By Caroline Benveniste
We ended our March 2016 WestView article on Chumley’s with: “Only time will tell whether or not there is a spring opening of Chumley’s.” Chumley’s did not open in the spring, but it did finally open on October 18th.
In the intervening months, WestView News was in the middle of a battle between the pro- and anti-Chumley’s forces. BarFreeBedford took out a full-page ad in WestView that began with: “NO MORE BARS ON BEDFORD” and then listed six reasons, the fourth of which was “No Local Support”. The letter included an exhortation to write to the State Liquor Authority (SLA) opposing the application.
In response to this ad, Steven Monroe Smith, a Barrow Street resident, wrote a letter, which was published in the April issue. He referred to BarFreeBedford as a “faceless group” and countered their “No Local Support” claim by pointing out that a pro-Chumley’s petition circulated by the Bedford Barrow Commerce Block Association (BBCBA) had garnered 350 signatures, 85 of them from people living in the immediate neighborhood. He also reported that a campaign by the BBCBA prompted by the BarFreeBedford ad had resulted in 125 people writing to the SLA in support of Chumley’s.
But BarFreeBedford successfully managed to delay Chumley’s liquor license. In late March, the SLA stated that the application “needs to go to the full board for review, due to opposition we have received.”
In the meantime, the lawsuit, Matter of Kearny vs. New York City Board of Standards & Appeals filed in 2014 by BarFreeBedford, was still percolating through the courts. BarFreeBedford was petitioning the court to revoke Chumley’s nonconforming zoning permit. Chumley’s received this permit in 1961 when the area, which had previously been zoned commercial, was changed to residential. According to the law, such a permit could be revoked if there was an interruption in business operation for two years or more. However, an exception to this rule exists when the business closed because it was compelled to perform repairs. On April 12th, the New York County Supreme Court found that this exception applied and, therefore, denied BarFreeBedford’s petition.
On April 28th, the SLA approved Chumley’s application for a liquor license, and with all the regulatory and legal battles behind them, the Sushi Nakazawa team, led by Alessandro Borgognone promised a September 6th opening. By August, reservations were live. Then on September 7th, the opening date was changed to October 6th. Some people who had managed to get reservations went to the restaurant only to find it closed. One day, on a lark, I checked on Opentable and was able to reserve a spot for October 18th. My husband and I headed over that evening and, much to our surprise, we found out that it had in fact opened a few hours earlier.

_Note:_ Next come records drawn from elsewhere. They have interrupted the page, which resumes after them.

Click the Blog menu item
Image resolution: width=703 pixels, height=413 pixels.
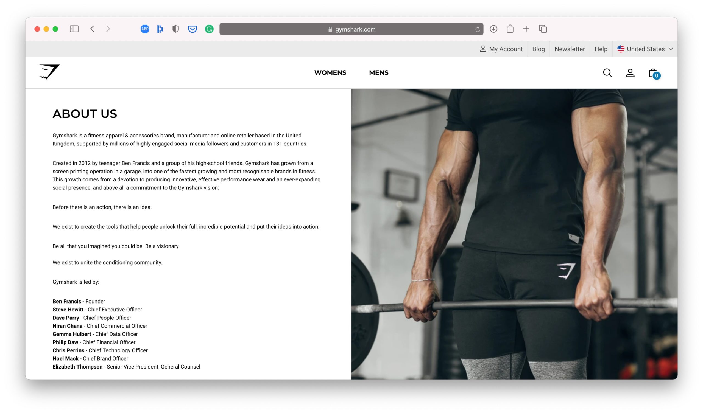tap(538, 48)
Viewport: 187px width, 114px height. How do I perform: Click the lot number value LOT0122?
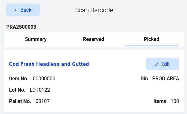point(40,90)
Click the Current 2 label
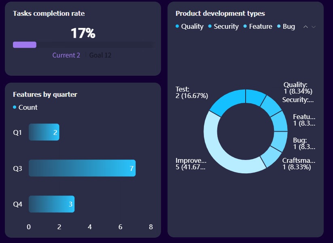This screenshot has width=333, height=243. (x=66, y=55)
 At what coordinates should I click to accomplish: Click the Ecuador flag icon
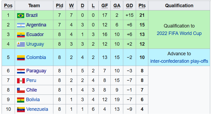[21, 35]
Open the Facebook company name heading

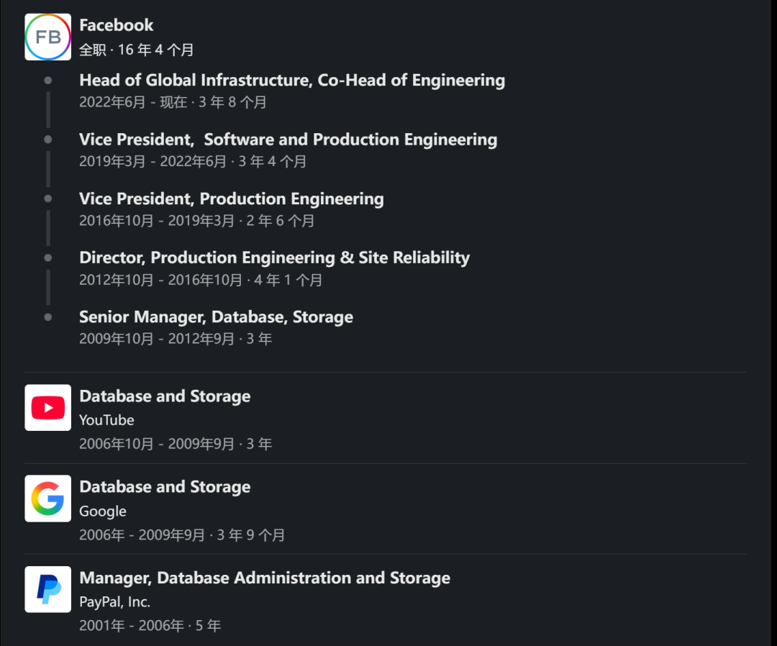pyautogui.click(x=116, y=25)
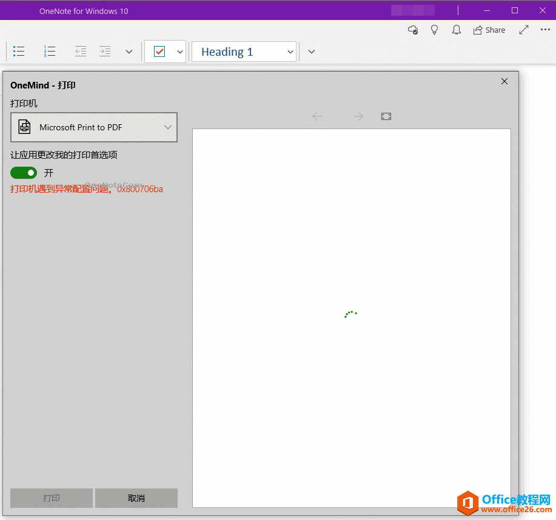Increase indent of the paragraph
The image size is (556, 520).
[105, 52]
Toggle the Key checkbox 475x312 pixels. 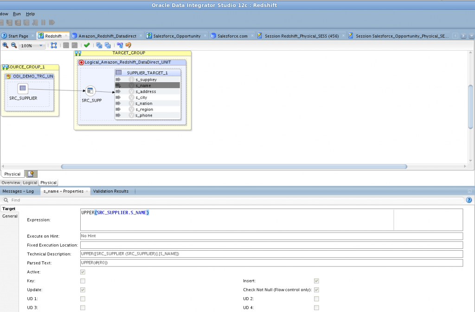tap(83, 281)
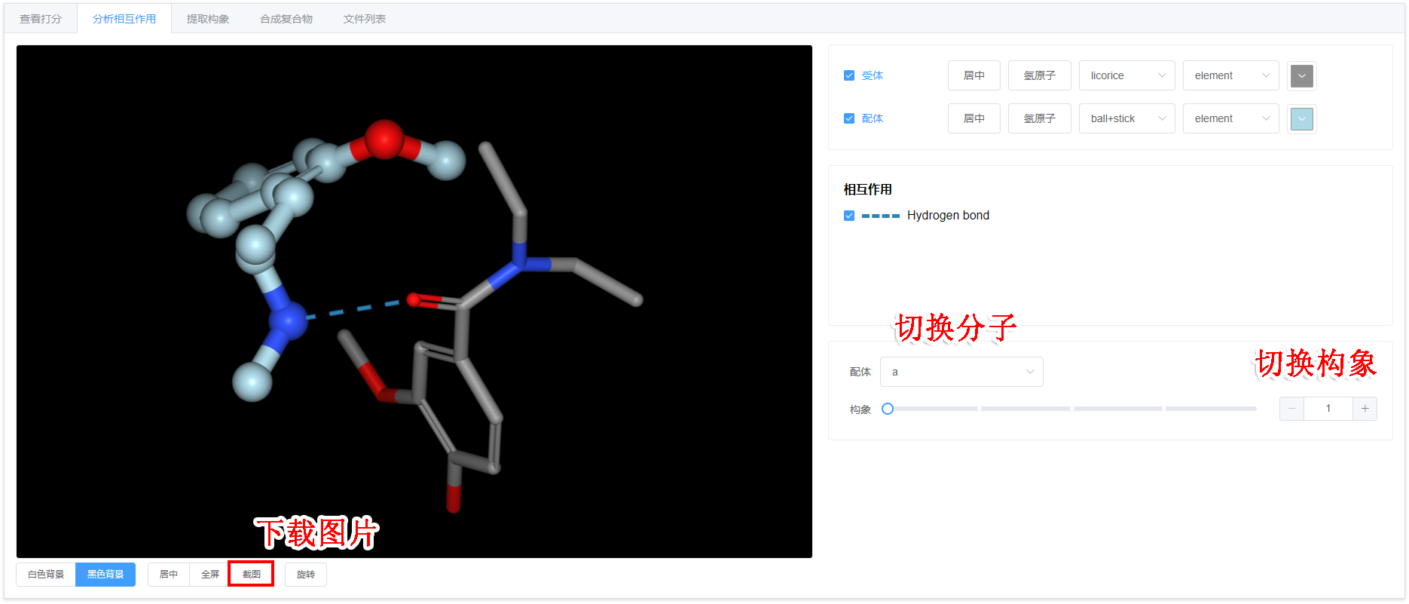Open the receptor element color scheme dropdown
Viewport: 1409px width, 604px height.
click(1230, 76)
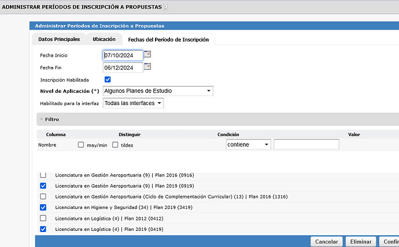Expand the Habilitado para la interfaz dropdown
The image size is (399, 247).
click(x=133, y=103)
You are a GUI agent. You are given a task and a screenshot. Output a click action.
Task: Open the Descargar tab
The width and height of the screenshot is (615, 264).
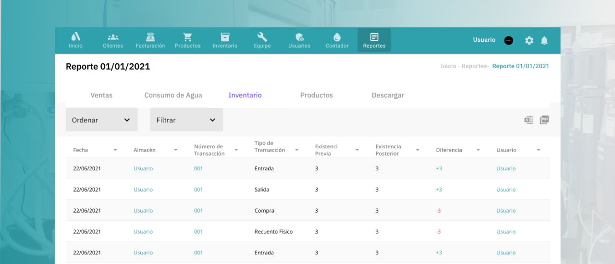tap(388, 95)
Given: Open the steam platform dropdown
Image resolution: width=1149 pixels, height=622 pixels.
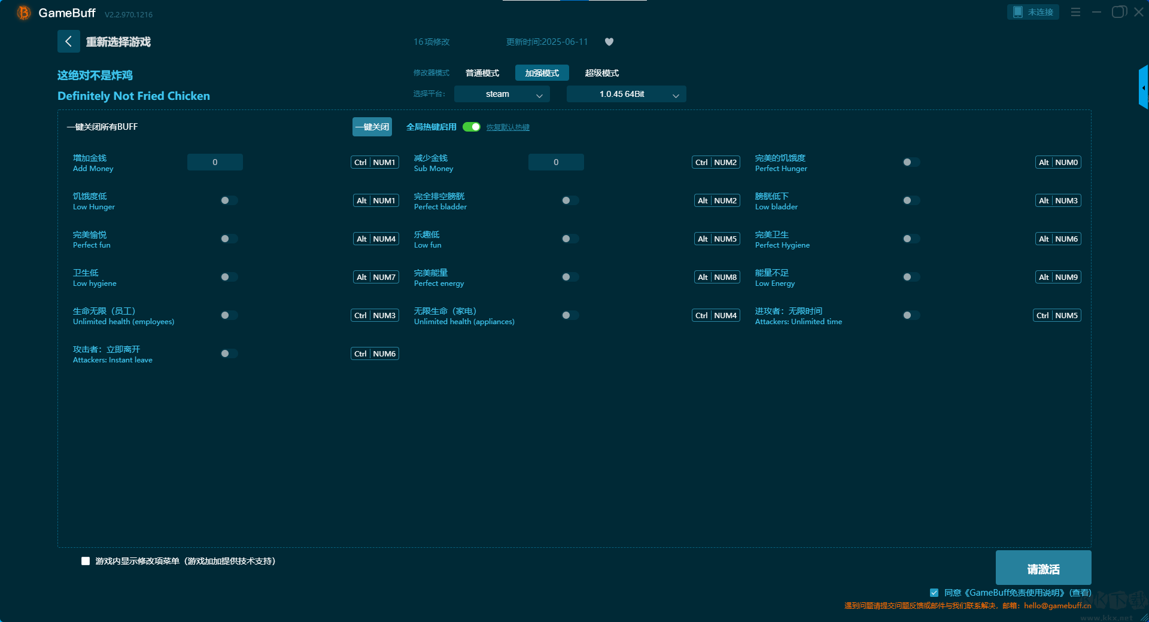Looking at the screenshot, I should point(501,94).
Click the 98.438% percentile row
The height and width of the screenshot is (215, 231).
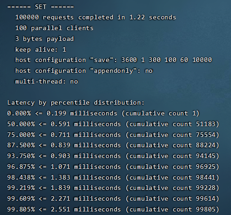tap(113, 177)
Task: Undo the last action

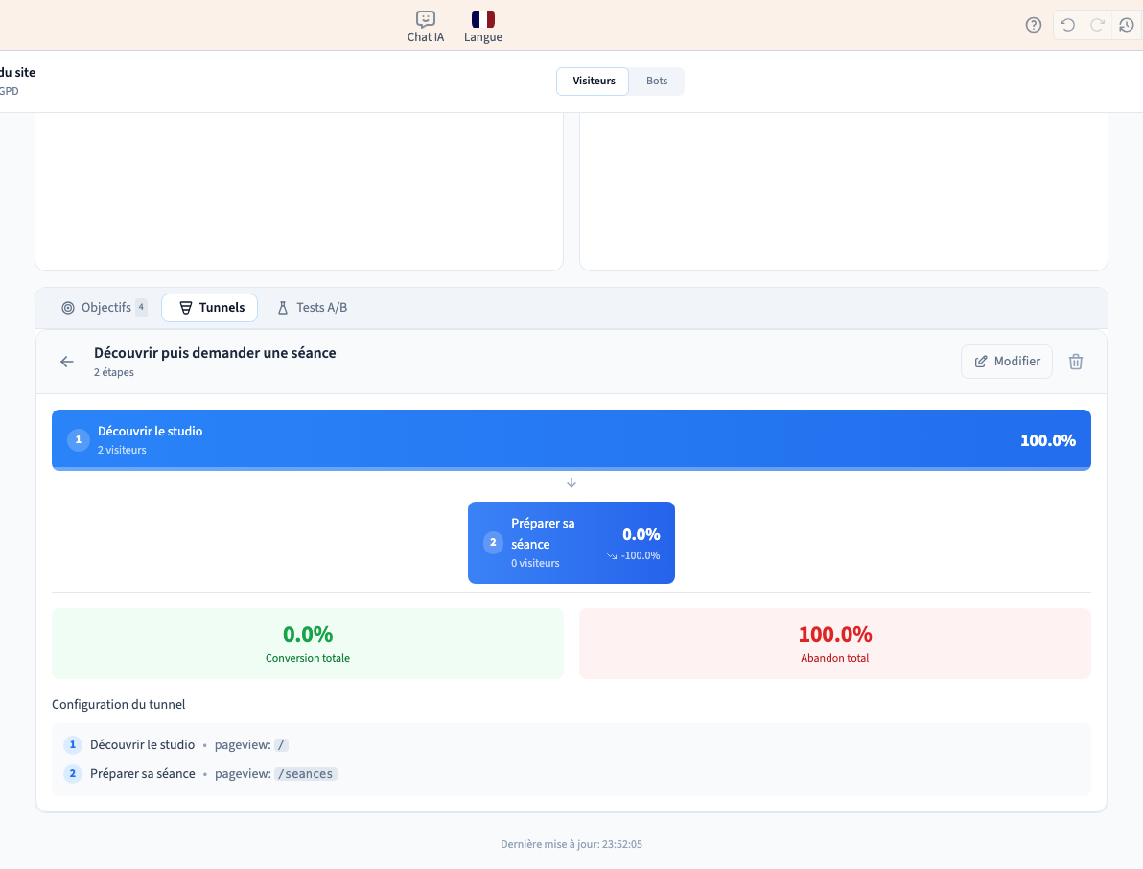Action: (1068, 26)
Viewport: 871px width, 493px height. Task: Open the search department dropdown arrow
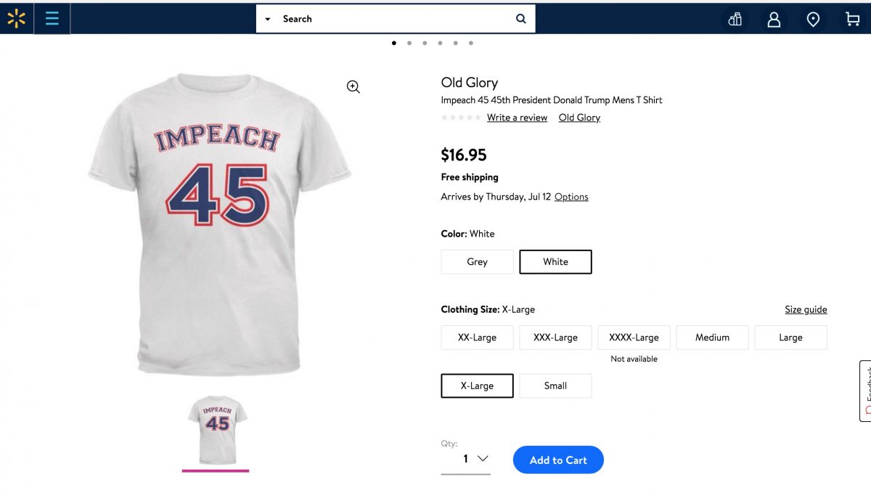[x=268, y=19]
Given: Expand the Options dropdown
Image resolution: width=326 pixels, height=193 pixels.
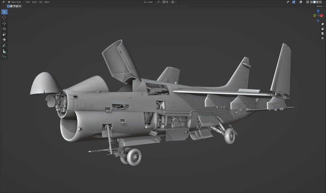Looking at the screenshot, I should 320,6.
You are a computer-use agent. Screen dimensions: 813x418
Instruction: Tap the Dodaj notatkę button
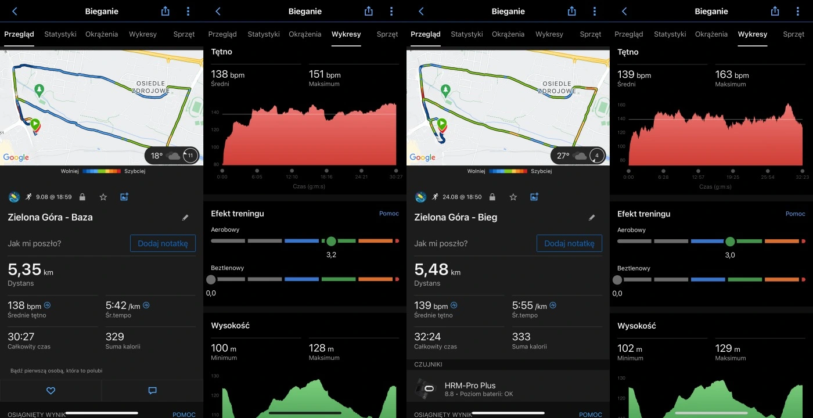coord(163,243)
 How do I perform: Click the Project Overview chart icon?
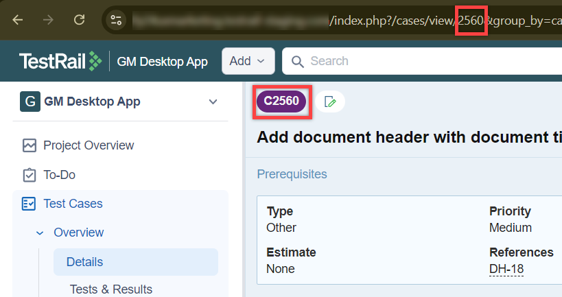(x=30, y=145)
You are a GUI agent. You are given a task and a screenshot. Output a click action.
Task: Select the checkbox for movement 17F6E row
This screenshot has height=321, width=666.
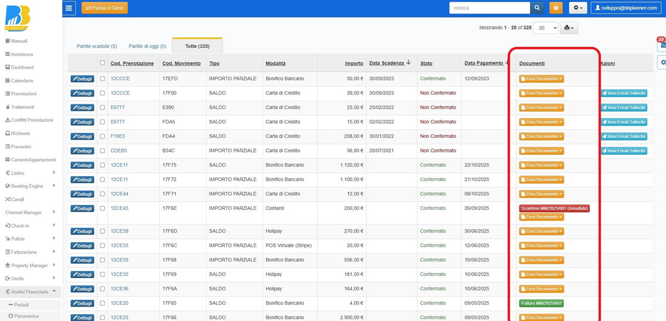click(102, 209)
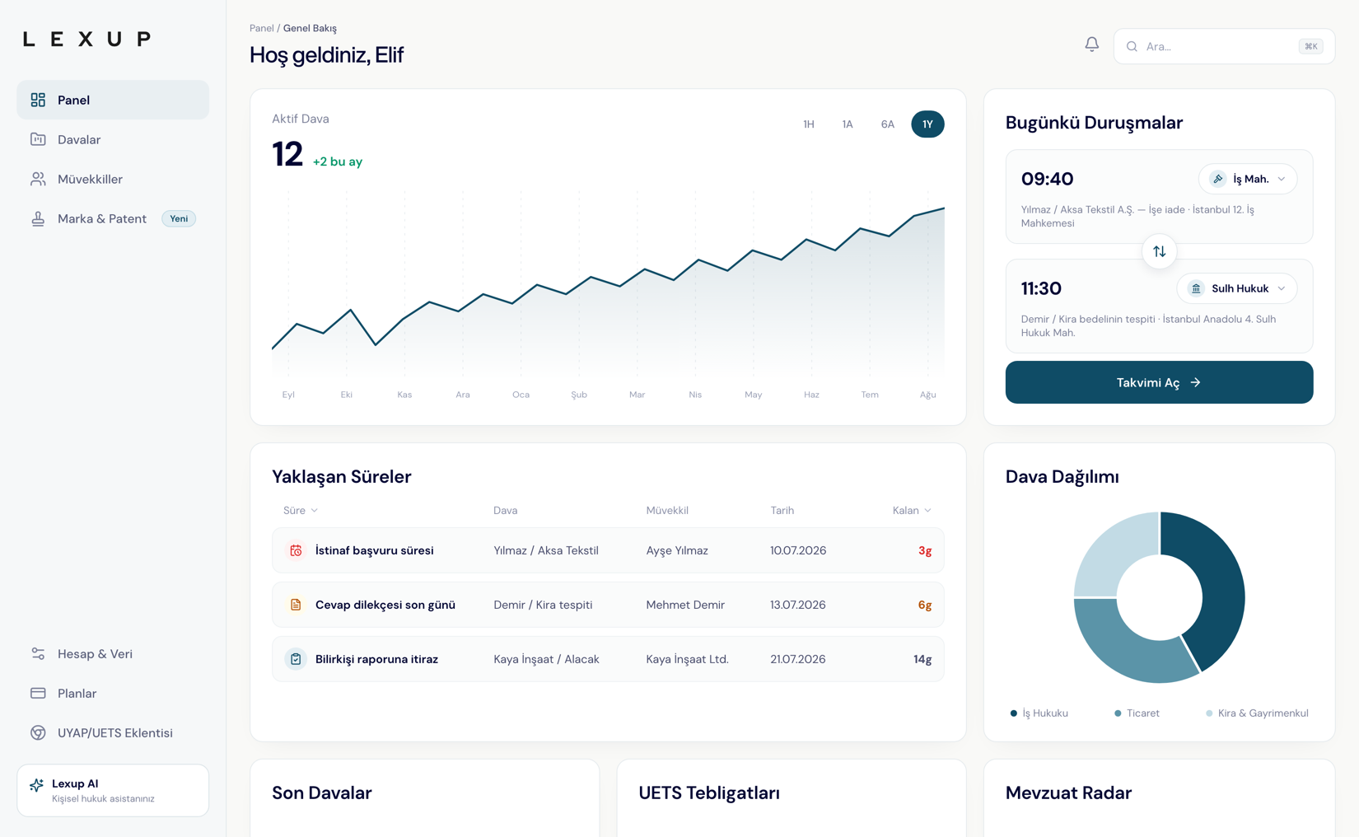Sort by the Kalan column chevron
The height and width of the screenshot is (837, 1359).
click(927, 511)
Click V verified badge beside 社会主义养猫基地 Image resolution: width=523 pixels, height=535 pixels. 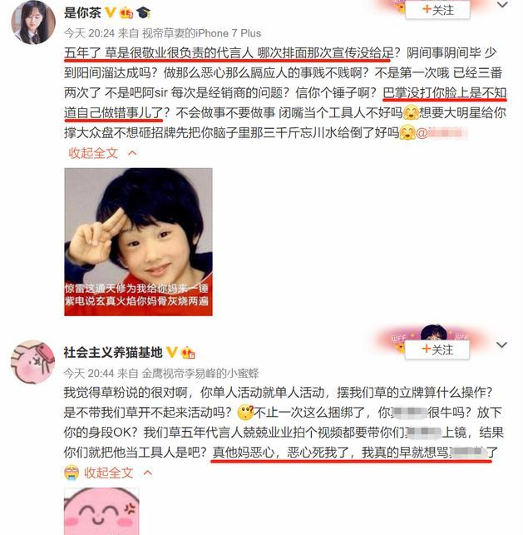pos(171,352)
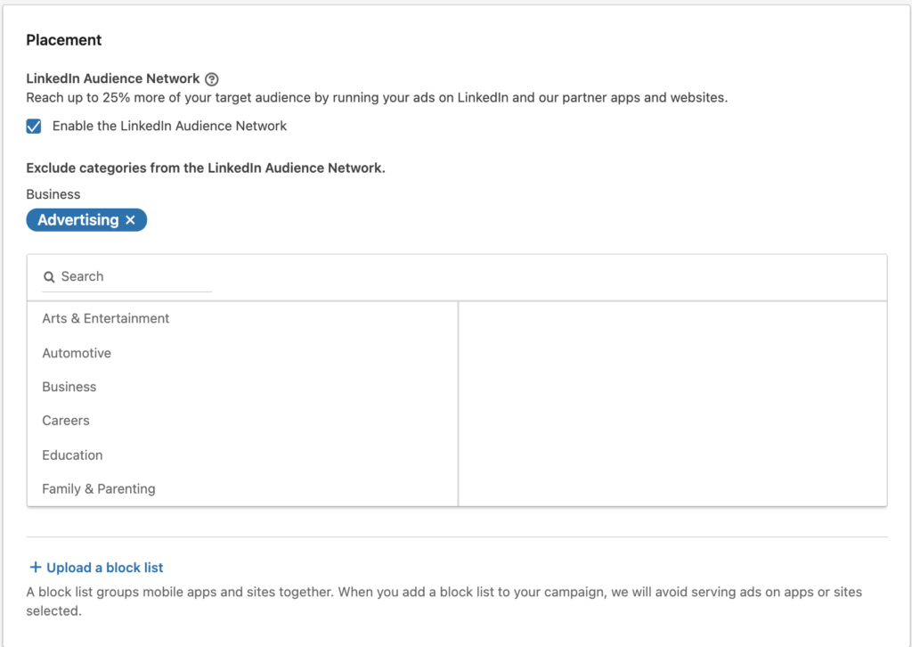Remove the Advertising exclusion with its X
The height and width of the screenshot is (647, 912).
point(130,220)
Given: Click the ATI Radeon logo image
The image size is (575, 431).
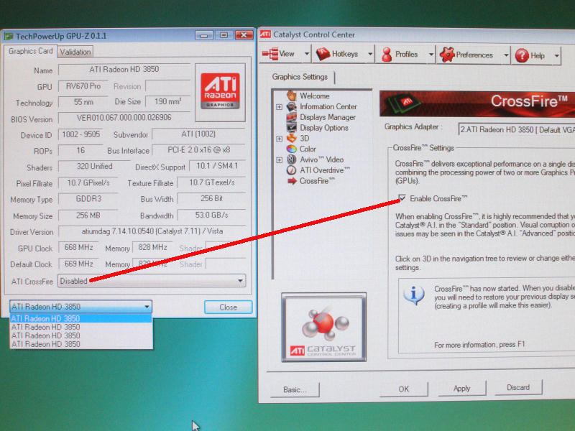Looking at the screenshot, I should coord(219,85).
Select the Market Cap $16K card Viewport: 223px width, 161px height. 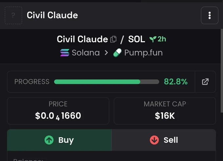click(x=165, y=111)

Alessandro Borgognone was there himself at the door greeting customers. For now, the restaurant is reservations-only (the Vice President for Public Relations told me that this was done to allow the kitchen to grow their sea legs) but you can still walk in and get a drink at the bar. The front room is lined with tables and is fairly quiet, but the back room, which has the bar, can get quite crowded. Because of changes to the building that were required to bring it up to code, the current space is smaller than the original. So, when there are people standing two-deep at the bar, the wait staff can barely navigate between the bar and the tables.
The space is lovely. It has been redone to generate a 1920s feel, and, in a nod to the past, book jackets still line the walls. The night we were there, we heard other patrons talking about how they used to be regulars at Chumley’s. But this is not the old Chumley’s: The small menu features crudo, a “little greens” salad, and a $25 burger. Inventive cocktails hover around $16, in line with neighborhood prices, but it’s not the way it used to be.
I was hoping to connect with Jim Miller and Stephen Smith to gauge their viewpoints during the process. However, Miller, now a minority investor in Chumley’s, has not returned any of my calls or texts since April. (He has not spoken to any other members of the press either.) I also tried contacting Smith but he did not reply either. Perhaps they are bemused that, after all the efforts they made to reopen Chumley’s, they have ended up with something that is not Chumley’s.
And probably the BarFreeBedford folks are not happy either. They did not want Chumley’s to reopen, not even a fancier and more sedate version. I ran into the BarFreeBedford representative I had interviewed for my last article walking her dog on Barrow Street. She told me that they are selling their apartment and moving out of the neighborhood.